Something else to consider is that it's not just about how intelligent your child is, the motor skills are very important, and it's hard to watch a child who is much younger than most of their classmates trying to deal with what should be a simple task like cutting out a shape on card.  They end up way underperforming on much of the artwork which is a large part of the Junior Infant year.

By the way, the child your daughter is being compared against may not necessarily be performing at the national average.  I wouldn't advise reading too much into a comparison against one child.

Lastly, although it seems a long way away now, when your child reaches 6th year, her friends will be having 18th birthday parties, often in places where alcohol is served, and your daughter will be far and away too young to go to these parties, which may well leave her feeling resentful.

Provided you keep her well occupied in the meantime, waiting another year will, I believe, be far preferable than starting her off in a situation where she is finding school difficult from the get-go.


----------



## Gordanus (7 Jan 2009)

Dicette said:


> can only give advice as someone who was 4 starting school and 16 doing leaving cert (17 shortly afterwards).



Ditto!  Was beginning to think I was an oddity going by this thread.  I spent 4 years working and living abroad before I went to college and so had a much better idea of what I wanted to do when I got there.  And I enjoyed college life to the full, without getting 'lost' or having problems adapting - great social life and good grades.   Although I wasn't old enough at 20 to be a mature student, I was more mature than many through my life experience.


----------



## pansyflower (7 Jan 2009)

Worth thinking also of the other end. 
Children in 6th may be "growing out" of Primary Schooling if older or more mature than their peers at this stage. It can be a difficult time for them [and those surrounding them!].


----------



## Sandals (7 Jan 2009)

I would wait. Seen the difference last May in my husbands niece whos five months off eight years making her communion, too young beside all other kids, not as much cop on really and finding school work difficult. My daughter born four months after the niece only making communion this May at eight plus five months. Asked two national school teachers this question, both said wait (unless the school need the numbers and child can always stay back). Hope this helps.....
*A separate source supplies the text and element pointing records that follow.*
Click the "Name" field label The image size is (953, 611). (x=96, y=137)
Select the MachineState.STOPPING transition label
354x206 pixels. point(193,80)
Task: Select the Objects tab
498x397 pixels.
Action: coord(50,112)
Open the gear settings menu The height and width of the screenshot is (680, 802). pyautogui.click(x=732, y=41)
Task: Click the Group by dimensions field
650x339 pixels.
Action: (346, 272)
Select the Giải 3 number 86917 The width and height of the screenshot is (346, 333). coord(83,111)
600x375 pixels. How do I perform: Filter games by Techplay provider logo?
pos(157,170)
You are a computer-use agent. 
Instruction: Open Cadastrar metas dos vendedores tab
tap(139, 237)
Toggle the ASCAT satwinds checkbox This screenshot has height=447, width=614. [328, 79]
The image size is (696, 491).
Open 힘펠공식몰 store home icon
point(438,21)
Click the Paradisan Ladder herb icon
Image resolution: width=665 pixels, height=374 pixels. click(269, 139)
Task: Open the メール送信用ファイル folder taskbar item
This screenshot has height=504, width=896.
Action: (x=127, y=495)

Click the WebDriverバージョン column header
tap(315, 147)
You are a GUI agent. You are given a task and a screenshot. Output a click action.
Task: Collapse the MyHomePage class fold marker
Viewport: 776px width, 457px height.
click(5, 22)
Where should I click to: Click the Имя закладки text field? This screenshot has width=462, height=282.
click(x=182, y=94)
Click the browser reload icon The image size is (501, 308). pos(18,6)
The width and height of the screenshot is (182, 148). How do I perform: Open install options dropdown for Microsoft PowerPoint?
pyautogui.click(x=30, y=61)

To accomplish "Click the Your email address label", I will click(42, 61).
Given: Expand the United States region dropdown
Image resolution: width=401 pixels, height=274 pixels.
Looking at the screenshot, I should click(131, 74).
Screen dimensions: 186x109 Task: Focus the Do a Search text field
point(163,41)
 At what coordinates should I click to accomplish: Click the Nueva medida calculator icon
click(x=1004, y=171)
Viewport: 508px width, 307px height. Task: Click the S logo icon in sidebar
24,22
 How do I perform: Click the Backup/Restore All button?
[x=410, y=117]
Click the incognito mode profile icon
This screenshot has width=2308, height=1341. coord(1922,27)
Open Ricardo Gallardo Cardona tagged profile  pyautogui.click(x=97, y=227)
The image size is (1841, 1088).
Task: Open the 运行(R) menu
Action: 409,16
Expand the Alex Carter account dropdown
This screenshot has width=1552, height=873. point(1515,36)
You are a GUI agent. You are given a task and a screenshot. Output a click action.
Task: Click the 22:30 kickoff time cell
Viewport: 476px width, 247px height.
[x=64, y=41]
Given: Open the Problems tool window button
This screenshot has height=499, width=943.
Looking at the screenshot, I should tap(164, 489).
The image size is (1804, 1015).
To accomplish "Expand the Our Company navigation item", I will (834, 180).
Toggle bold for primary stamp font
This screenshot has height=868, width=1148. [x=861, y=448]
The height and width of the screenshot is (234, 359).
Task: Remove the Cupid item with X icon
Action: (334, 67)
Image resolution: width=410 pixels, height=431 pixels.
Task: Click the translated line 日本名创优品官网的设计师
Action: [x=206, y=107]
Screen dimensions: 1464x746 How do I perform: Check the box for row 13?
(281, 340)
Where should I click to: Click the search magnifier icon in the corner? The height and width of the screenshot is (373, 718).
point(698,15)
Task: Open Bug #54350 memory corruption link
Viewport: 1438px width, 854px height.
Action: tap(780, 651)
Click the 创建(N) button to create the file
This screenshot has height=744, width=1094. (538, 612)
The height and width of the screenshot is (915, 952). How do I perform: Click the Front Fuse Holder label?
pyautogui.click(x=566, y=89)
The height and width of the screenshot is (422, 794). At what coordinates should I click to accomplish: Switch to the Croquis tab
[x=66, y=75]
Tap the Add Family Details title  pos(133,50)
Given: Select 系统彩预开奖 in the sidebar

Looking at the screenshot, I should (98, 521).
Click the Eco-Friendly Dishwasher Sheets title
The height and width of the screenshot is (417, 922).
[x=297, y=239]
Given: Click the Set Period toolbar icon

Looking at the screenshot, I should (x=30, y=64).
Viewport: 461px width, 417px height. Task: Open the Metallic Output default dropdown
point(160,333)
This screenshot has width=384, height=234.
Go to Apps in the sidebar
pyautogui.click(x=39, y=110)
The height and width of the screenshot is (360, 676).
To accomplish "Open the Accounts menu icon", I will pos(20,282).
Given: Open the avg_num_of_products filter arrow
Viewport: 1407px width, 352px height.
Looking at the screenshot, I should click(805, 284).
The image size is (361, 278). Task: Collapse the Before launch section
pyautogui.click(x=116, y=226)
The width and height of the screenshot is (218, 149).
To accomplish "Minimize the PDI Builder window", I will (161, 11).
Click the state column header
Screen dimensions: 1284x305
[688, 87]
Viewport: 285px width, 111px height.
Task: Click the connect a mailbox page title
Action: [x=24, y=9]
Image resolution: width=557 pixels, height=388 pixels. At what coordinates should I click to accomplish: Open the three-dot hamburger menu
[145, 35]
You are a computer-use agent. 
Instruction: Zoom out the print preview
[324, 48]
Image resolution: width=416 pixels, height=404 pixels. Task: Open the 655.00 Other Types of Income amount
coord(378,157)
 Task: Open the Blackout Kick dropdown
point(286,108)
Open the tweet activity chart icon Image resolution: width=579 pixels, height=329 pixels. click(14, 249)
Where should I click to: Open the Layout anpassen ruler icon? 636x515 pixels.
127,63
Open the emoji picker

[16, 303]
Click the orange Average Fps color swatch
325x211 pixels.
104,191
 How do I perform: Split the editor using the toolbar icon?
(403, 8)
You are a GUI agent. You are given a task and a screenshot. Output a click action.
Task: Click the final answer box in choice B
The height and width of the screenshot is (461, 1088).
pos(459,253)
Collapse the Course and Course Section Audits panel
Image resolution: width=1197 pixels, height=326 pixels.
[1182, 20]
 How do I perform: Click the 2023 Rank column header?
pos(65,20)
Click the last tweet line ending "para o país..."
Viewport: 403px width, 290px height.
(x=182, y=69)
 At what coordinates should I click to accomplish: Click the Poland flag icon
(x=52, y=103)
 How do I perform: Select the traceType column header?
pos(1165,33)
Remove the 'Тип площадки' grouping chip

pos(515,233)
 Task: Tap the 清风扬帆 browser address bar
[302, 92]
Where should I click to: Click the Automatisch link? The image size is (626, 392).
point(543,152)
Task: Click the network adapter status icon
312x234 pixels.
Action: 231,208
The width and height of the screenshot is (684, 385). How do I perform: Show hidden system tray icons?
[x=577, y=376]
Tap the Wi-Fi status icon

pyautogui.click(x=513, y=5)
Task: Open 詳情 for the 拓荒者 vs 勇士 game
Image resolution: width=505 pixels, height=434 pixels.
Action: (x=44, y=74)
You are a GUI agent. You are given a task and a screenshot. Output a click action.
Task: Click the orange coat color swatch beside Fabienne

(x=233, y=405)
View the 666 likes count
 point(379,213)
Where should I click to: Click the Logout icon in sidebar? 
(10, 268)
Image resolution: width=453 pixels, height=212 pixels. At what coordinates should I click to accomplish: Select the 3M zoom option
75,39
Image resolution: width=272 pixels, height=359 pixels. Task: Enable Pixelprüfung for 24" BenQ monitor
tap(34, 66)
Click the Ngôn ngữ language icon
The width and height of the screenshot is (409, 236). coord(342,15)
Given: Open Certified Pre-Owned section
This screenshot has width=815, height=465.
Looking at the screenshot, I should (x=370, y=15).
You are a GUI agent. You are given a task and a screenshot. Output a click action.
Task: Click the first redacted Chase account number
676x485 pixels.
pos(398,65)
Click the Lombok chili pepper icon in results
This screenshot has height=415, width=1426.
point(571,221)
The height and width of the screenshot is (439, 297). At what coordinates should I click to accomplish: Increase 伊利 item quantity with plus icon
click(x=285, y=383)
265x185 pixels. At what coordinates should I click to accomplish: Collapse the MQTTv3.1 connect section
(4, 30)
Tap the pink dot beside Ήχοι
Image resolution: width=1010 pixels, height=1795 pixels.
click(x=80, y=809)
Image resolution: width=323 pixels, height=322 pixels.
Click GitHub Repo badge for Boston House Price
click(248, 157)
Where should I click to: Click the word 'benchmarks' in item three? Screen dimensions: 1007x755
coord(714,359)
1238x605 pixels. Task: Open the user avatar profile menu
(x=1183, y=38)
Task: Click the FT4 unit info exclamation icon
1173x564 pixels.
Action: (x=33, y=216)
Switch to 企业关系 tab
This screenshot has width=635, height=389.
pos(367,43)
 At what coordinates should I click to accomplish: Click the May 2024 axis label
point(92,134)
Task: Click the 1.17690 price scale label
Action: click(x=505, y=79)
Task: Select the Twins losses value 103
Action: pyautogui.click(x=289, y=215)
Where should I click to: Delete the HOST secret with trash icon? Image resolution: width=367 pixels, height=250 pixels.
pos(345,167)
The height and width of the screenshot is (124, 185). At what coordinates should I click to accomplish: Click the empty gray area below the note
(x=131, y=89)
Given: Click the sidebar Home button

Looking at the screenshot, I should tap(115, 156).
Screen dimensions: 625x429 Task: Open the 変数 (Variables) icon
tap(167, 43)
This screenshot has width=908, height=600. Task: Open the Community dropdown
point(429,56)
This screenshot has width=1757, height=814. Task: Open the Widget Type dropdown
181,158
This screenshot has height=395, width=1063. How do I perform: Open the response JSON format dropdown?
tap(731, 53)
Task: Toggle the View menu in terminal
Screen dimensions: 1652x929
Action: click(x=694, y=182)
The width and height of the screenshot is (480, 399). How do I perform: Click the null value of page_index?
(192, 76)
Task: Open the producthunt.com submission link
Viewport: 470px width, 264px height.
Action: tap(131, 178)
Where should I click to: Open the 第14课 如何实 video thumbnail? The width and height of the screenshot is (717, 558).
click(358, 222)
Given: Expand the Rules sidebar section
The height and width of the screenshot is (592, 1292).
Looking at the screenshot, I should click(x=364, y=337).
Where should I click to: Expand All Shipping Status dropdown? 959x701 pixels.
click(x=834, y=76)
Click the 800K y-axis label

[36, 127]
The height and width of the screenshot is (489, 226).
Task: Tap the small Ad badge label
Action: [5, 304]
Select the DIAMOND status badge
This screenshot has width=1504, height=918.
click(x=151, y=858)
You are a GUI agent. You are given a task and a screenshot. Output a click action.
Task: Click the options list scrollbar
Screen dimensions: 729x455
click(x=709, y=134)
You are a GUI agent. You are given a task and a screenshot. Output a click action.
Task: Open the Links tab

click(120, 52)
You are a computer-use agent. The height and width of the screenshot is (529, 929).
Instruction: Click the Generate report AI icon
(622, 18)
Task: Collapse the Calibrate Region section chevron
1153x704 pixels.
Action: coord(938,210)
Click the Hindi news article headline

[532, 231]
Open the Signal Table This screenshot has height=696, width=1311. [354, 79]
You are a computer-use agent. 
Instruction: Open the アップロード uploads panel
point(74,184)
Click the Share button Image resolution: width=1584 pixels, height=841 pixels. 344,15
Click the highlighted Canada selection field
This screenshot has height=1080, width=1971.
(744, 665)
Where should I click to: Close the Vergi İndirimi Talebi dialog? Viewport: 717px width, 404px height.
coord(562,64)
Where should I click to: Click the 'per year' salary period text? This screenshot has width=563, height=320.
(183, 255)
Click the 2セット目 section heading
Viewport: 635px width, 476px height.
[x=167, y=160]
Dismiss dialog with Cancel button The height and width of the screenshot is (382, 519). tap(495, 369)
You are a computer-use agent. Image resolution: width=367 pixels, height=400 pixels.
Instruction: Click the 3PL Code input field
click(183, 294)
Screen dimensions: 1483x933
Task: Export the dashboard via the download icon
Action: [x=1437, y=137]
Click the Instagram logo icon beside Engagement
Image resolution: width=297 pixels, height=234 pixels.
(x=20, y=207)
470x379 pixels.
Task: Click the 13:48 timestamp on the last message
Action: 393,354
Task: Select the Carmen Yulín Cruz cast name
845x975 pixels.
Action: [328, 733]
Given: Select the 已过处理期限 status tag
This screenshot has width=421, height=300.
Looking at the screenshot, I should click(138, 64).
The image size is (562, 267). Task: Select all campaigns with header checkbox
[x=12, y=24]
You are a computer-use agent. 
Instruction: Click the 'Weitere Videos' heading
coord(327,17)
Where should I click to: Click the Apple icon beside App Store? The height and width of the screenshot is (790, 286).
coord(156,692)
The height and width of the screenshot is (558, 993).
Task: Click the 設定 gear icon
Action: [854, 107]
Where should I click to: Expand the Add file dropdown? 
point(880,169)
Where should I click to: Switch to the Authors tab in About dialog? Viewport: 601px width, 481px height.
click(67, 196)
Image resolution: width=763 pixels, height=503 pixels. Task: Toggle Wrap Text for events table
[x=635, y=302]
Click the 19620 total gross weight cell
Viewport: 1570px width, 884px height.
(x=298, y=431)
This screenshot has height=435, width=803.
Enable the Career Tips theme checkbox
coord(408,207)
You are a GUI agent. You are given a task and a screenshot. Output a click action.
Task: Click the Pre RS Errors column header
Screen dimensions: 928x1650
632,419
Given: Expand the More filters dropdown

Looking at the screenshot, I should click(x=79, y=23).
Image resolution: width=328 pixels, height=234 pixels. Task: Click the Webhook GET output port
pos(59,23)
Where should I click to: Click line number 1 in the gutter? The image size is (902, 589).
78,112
As for second level, it becomes quite evident which first year is nearer the 12 years of age mark than the 14 mark.


----------



## gianni (7 Jan 2009)

Just to give another slant on it... I started in National School at 3, I wasn't 4 until the following May. I don't believe that it ever hampered my progress or caused any major problems. I think its really horses for courses - some children will be able for it and others won't. 

I had several older siblings so perhaps this was a factor in me being able for the 'rough & tumble' of school life ?? They were always around to look out for me and step in when required!!


----------



## SillyBilly (7 Jan 2009)

Without sounding cliched I think it entirely depends on the child.  I turned 4 in June and started school that Sept and thrived, but I think maybe it was more common to start school that age back then.  My bf's child started school at 4, did great for the first year or two and is now really struggling, it's clear it wasn't the right decision for that child.  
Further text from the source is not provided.